New York City, April 23, 2003—An innovative framework to provide automatic, affordable health insurance to nearly all Americans is outlined today in a Web-published Health Affairs article by health policy experts Karen Davis and Cathy Schoen of The Commonwealth Fund. The article, "Creating Consensus on Coverage Choices," would build on existing sources of public and private health coverage by combining tax credits for private insurance, public program expansions, and a new mechanism to make enrollment more automatic. The article also provides a roadmap for a phased-in series of steps to achieve affordable and automatic coverage for all Americans over time.
The framework presented by Davis and Schoen seeks to bridge differences between those policy strategies that rely on tax credits to increase private insurance coverage and those strategies that would increase health coverage through public program expansions. An estimated 39 million of the 42 million Americans who are uninsured would gain coverage, increasing total national health expenditures by a modest 3 percent.

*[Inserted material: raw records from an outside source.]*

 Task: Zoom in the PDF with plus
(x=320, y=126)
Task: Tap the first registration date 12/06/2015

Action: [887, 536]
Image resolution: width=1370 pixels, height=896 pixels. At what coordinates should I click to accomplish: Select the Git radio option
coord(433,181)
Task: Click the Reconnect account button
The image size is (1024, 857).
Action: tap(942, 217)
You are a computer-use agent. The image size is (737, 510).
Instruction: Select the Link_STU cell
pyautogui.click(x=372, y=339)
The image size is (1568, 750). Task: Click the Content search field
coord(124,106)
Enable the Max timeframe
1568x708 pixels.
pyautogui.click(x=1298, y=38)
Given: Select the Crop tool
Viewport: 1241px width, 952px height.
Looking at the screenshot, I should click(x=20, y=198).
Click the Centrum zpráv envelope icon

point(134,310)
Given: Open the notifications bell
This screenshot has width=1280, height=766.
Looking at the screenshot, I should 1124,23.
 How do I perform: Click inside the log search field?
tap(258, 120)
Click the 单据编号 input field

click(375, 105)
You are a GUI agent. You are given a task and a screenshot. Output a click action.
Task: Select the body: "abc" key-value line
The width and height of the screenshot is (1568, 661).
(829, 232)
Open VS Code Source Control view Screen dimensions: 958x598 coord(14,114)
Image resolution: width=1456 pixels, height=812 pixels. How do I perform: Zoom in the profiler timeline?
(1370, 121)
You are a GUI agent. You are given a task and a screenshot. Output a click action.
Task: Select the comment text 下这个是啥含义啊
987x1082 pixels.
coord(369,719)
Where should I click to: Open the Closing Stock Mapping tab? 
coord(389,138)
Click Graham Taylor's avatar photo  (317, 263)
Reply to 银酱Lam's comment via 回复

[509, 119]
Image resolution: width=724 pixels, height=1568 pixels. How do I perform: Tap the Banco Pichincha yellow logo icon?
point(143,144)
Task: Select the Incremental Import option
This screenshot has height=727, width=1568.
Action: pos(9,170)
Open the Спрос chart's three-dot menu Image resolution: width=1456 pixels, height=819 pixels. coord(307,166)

"We know what works in the current system, so we should build on success instead of trying to reinvent the wheel," said Davis, president of The Commonwealth Fund. "The consensus approach gives people the choice to keep the coverage they have if it's working well for them. It provides a long-term vision, but also lends itself to phasing in and adjustment over time with experience. The federal government could begin to enact some pieces of this plan immediately."
Key aspects of the consensus framework include:
- Access to affordable coverage for small-business employees, the self-employed, and other uninsured individuals through a new Congressional Health Plan. The Congressional Health Plan would provide a choice of any insurance plan participating in the Federal Employees Health Benefits Program (FEHBP). It would be open to anyone working for a business that has fewer than 50 employees, as well as to self-employed workers and other uninsured individuals.
- Automatic enrollment and premium assistance. Any uninsured person would receive tax credits to help pay premiums that exceed 5 percent of their incomes (10 percent for those in upper tax brackets). The uninsured would be enrolled automatically in the Congressional Health Plan and would have a choice of other group options.
- Public coverage expansions for low-income individuals and people at risk for being uninsured because of their health or age. Medicare would be open to those 60 and older who lack access to group coverage, to the disabled on the Medicare waiting list, and to Medicare dependents. State-run programs, with enhanced federal financing to reduce state costs, would be open to any individual or family with an income below 150 percent of poverty.
- Building on employer-sponsored coverage where it is working well. To minimize disruptions in coverage, employers would continue to be the mainstay of the health insurance system for working families. Companies that do not offer coverage to employees would contribute 5 percent of payroll--up to $1 per hour worked--to a fund that would help pay for coverage.
"The framework illustrates ways in which various approaches could be combined, and it also shows what could be accomplished incrementally if you have a vision of how different parts fit together," noted Schoen, vice president at The Commonwealth Fund. "Another possible step toward covering everyone would be to conduct state demonstrations like those suggested by the recent Institute of Medicine report. Given the fiscal conditions that states are in, such demonstrations would require a new commitment of federal resources."
In the Health Affairs article, Davis and Schoen discuss how the tax system could be used to provide income-related credits and to ensure automatic enrollment of the uninsured into private and public group health plans. The framework would couple this automatic enrollment and premium assistance with a mix of private and public insurance expansions designed to provide affordable, continuous, and high-quality coverage options for the entire under-65 population.
The new Congressional Health Plan--the proposal's centerpiece--would allow small-business employees, the self-employed, and other uninsured individuals to enroll in the same insurance plans offered to federal employees. Members of Congress could also participate to show their commitment to high-quality coverage. The program would be open to everyone, regardless of their health status or age.
To make coverage affordable to those with very low incomes who cannot afford coverage even with tax credits, as well as to those at risk for being uninsured because of their health or age, public insurance programs would be expanded. In addition, the framework includes provisions that would improve the stability and continuity of employer-based coverage and encourage more firms to participate in group coverage.
In total, these components would reach an estimated 39 million of the 42 million Americans who were uninsured in 2002, if participation were mandatory. Even if participation were voluntary, an estimated 33 million of the uninsured would still be covered. For the entire under-65 population, the new insurance framework would provide the security of more continuous, affordable coverage.
The authors' cost estimates suggest that the combined approach would result in a marginal increase in total national spending, while providing out-of-pocket cost savings for the uninsured and more affordable premiums for individuals and small businesses. Various features would also likely reduce insurance administrative costs throughout the health system, including the costs associated with instability of coverage. People with health problems would have the added security that continuous insurance coverage would be available to them at an affordable price. The net federal costs of the expansion are estimated to be $70 billion when fully implemented--an amount that could be partially offset by repeal of the one-percentage-point reduction in the income tax scheduled to take effect in January 2004.